Introduction
リスクベース認証という比較的新しい認証方式をご存じでしょうか?これは、ユーザーの行動パターンなどを分析してリスクの有無を判断し、リスクがあると判定した場合に追加の認証を行う方式です。リスクベース認証により、ECサイトや社内システムなどにおいて、ユーザーの利便性をできるだけそこなわずに、不正アクセスやなりすましを防げます。
この記事では、リスクベース認証について、仕組みや種類、メリット・注意点について解説します。
目次
リスクベース認証とは?
なりすまし被害や不正アクセスによる被害を防ぐために有効な新しいセキュリティ対策として、リスクベース認証があげられます。ここでは、リスクベース認証とは何か、その仕組みについて解説します。

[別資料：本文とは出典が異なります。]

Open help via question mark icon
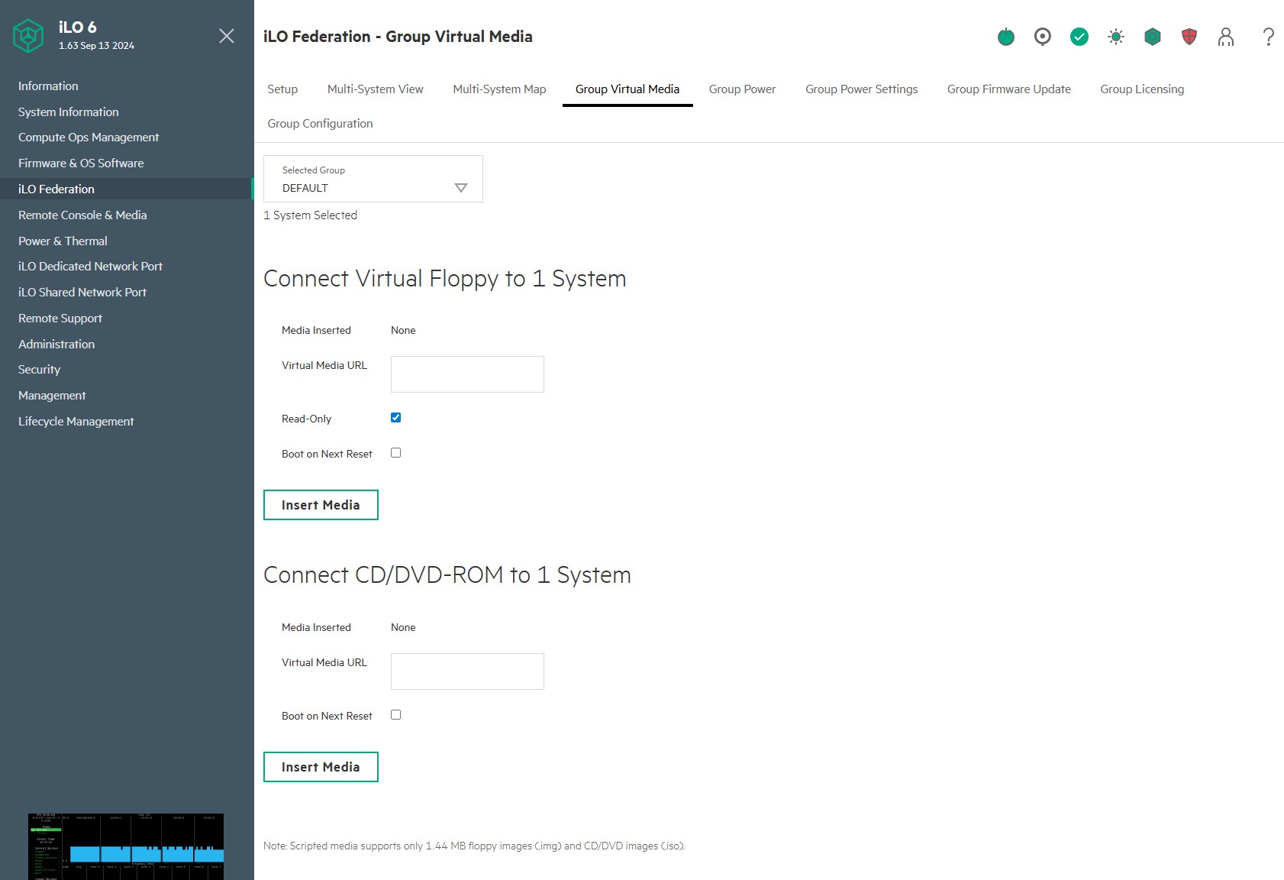The width and height of the screenshot is (1284, 880). click(x=1268, y=37)
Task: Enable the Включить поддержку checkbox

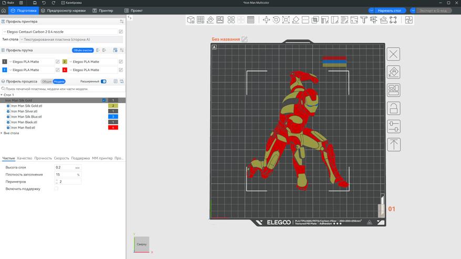Action: [56, 188]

ユーザーの行動パターンなどからリスクを判断して、追加の認証を要求すること
リスクベース認証は、ユーザーの行動パターンなどからリスクの有無を判断し、リスクがある場合には追加して認証を行う認証方式です。
IPA(情報処理推進機構)の『情報漏えいを防ぐためのモバイルデバイス等設定マニュアル』によると、次のように定義されています。
リスクベース認証
行動パターンやキーボードを使う時の癖がいつもと違うことを検出した時に、他人が利用しているかもしれない=リスクの検知と判断して、別の利用者認証を要求する
IDとパスワードによる認証は、二つの認証項目が外部に漏れてしまうことで、認証がやぶられてしまうリスクがあります。そのため、本人しか知り得ない情報や本人がもつスマホなどのデバイス、顔認証などの生体認証などを組み合わせる「多要素認証」が採用されています。

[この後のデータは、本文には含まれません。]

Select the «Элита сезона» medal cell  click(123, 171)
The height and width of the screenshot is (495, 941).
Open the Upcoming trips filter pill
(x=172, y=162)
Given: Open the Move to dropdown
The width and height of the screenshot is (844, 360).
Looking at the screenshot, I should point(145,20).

多要素認証は強固な認証方式ですが、毎回複数の認証を行うのは、手間がかかると感じる人も多いでしょう。そこで、リスクベース認証では、ユーザーの行動を分析して、リスクがあると判断した場合にのみ追加の認証を行います。
たとえば、いつもはアクセスがない時間帯のアクセスや、いつもと違う端末からのアクセスの場合、本人以外からの不正なアクセスである可能性が疑われます。そのため、そのようなケースを認識した場合にのみ追加の認証を行うことで、なりすましや不正アクセスの被害を防ぐことが可能です。
多要素認証についてはこちらもご覧ください。
>>多要素認証(MFA)とは?認証方式の種類やメリットについて解説のページへ
リスクベース認証の仕組み・例
リスクベース認証とはどのような仕組みなのか、例をいくつかあげてご説明します。
リスクベース認証では、アクセスログからユーザーのブラウザ、OS、IPアドレス、デバイス、位置情報、時間などの情報を取得してリスクを判断します。これらの情報は、アクセスログのなかに記載されており、システム側が取得して内容を判断することが可能です。
たとえば、ECサイトにログインする際に、そのユーザーが普段アクセスしない時間帯にアクセスが発生した場合、不正アクセスの疑いが高まります。その場合には、普段の認証にプラスして秘密の合言葉などを聞くことで、不正アクセスを防ぐことが可能です。
また、位置情報からそのユーザーのいつもの行動範囲とはまったく異なる、たとえば海外からのアクセスがあったとします。この場合、サイバー犯罪者からの不正アクセスの可能性が高いと判断し、SMS認証などを行います。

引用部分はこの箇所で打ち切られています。